Document section =>
=======

Article

April Job Growth Disappoints

Analysis of New Labor Numbers

John Irons shows that last month’s disappointing slowdown continues the mediocre upward trend that we’ve seen all year.

The April numbers show a disappointing slowdown, and a continuation of a mediocre upward trend.

The U.S. economy created just 88,000 net new jobs in April 2007, down from a revised 177,000 new jobs in March, according to new Bureau of Labor Statistics data. Manufacturing employment continues to decline with a drop of 19,000 jobs. The construction sector saw a decline as well, while the service-providing sector saw gains over the past month. Residential construction saw a seventh straight month of decline and is still well below peak employment in that sector.

Monthly job growth averaged 129,000 during the first four months of 2007, which shows a decrease from the average of 189,000 new jobs per month in 2006 and 212,000 new jobs per month in 2005.

The housing market decline and the associated home-lending market troubles continue to loom over the broader U.S. economy. The effect of the housing market decline is still largely unknown, but today’s employment data release shows there may be some continuing impact, especially in light of weak first quarter GDP numbers, which at 1.3 percent showed a slowdown in the overall economy.

The unemployment rate remained essentially unchanged, rising by 0.1 percentage points to 4.5 percent. This slight change was due to a substantial decline in employment as reported on the household survey. The increase in the unemployment rate was muted due to a large surge of people exiting the labor force, which masked a decline in employment.

=======

Data section =>
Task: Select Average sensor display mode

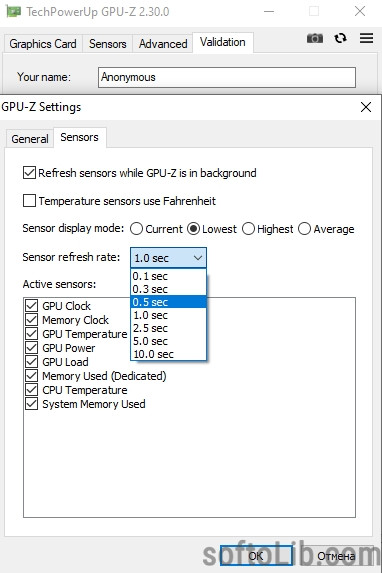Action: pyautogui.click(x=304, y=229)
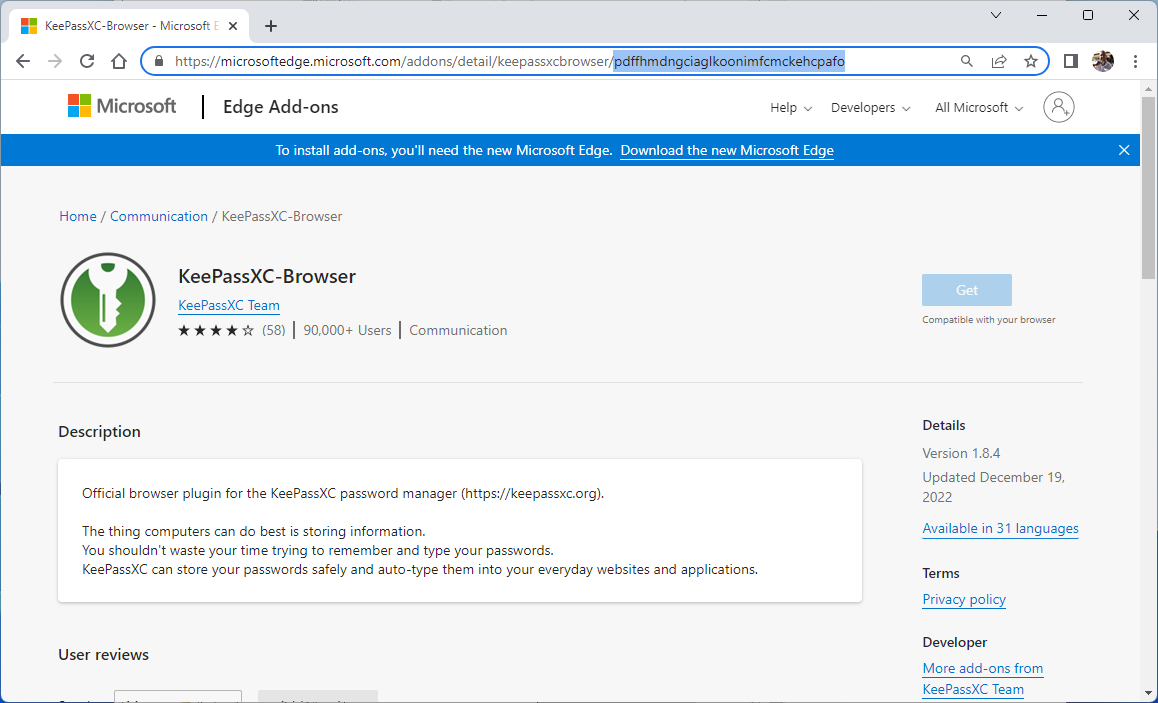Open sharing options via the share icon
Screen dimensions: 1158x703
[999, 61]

=======

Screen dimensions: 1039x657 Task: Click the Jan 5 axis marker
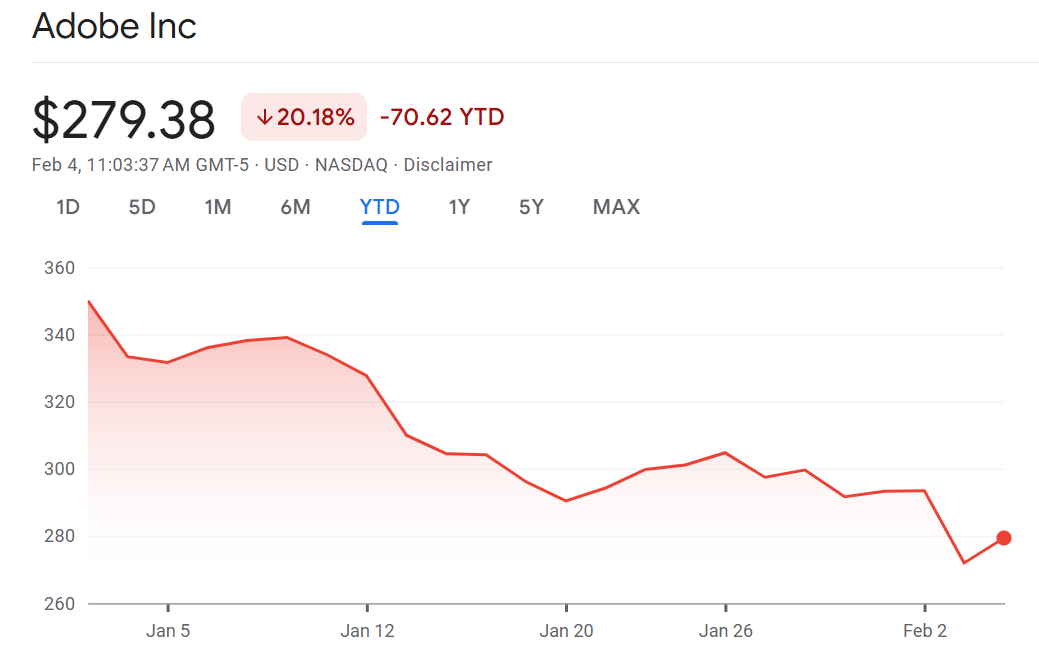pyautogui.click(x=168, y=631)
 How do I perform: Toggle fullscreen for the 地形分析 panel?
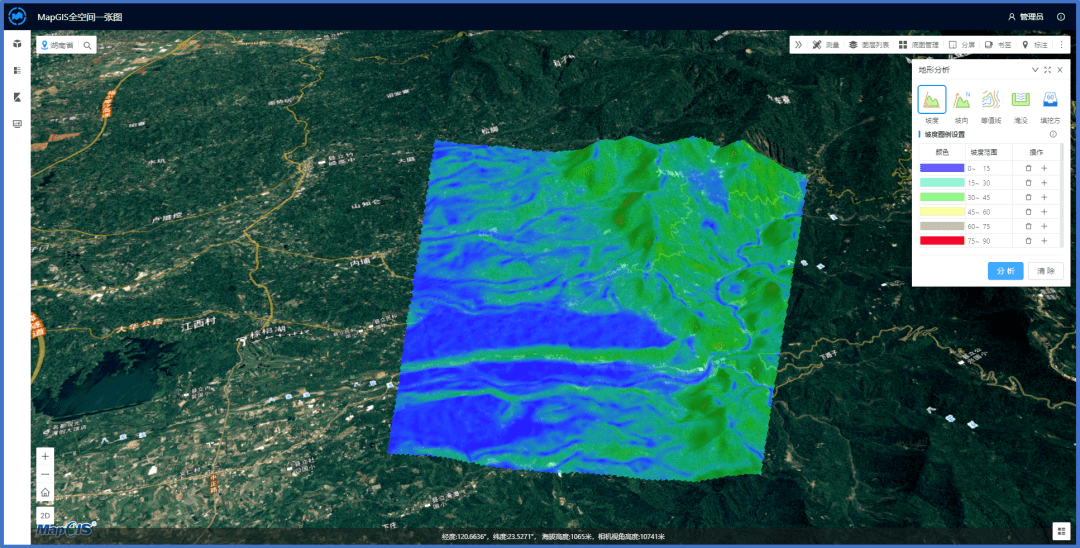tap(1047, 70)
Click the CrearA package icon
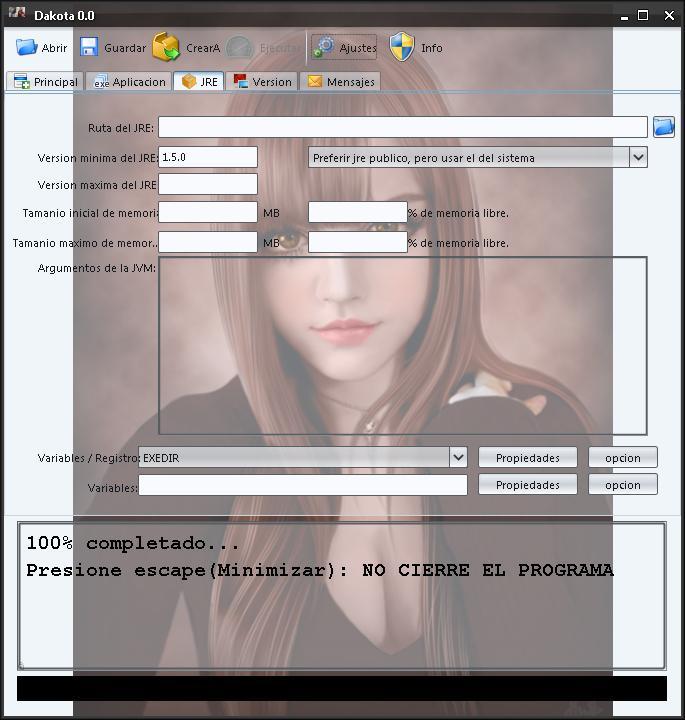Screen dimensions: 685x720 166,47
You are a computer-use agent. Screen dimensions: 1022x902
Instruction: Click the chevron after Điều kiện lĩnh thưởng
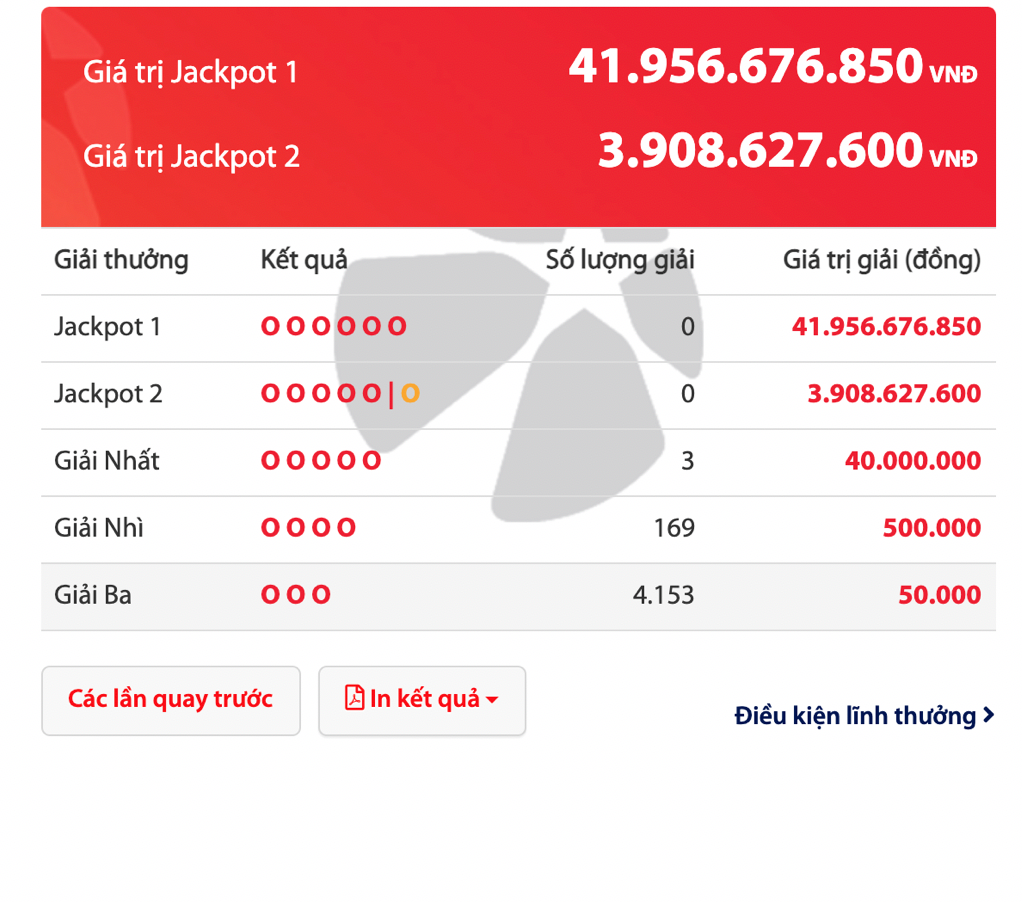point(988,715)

=======

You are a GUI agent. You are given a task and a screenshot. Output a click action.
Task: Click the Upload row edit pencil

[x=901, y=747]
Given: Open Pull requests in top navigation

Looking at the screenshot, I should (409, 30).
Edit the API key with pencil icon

=======

Task statement => Reproduce the passage of the article on April job growth from "The housing market decline and" to "decline in employment.", replacing "housing market decline" with "housing downturn".

Answer box =>
The housing downturn and the associated home-lending market troubles continue to loom over the broader U.S. economy. The effect of the housing downturn is still largely unknown, but today’s employment data release shows there may be some continuing impact, especially in light of weak first quarter GDP numbers, which at 1.3 percent showed a slowdown in the overall economy.

The unemployment rate remained essentially unchanged, rising by 0.1 percentage points to 4.5 percent. This slight change was due to a substantial decline in employment as reported on the household survey. The increase in the unemployment rate was muted due to a large surge of people exiting the labor force, which masked a decline in employment.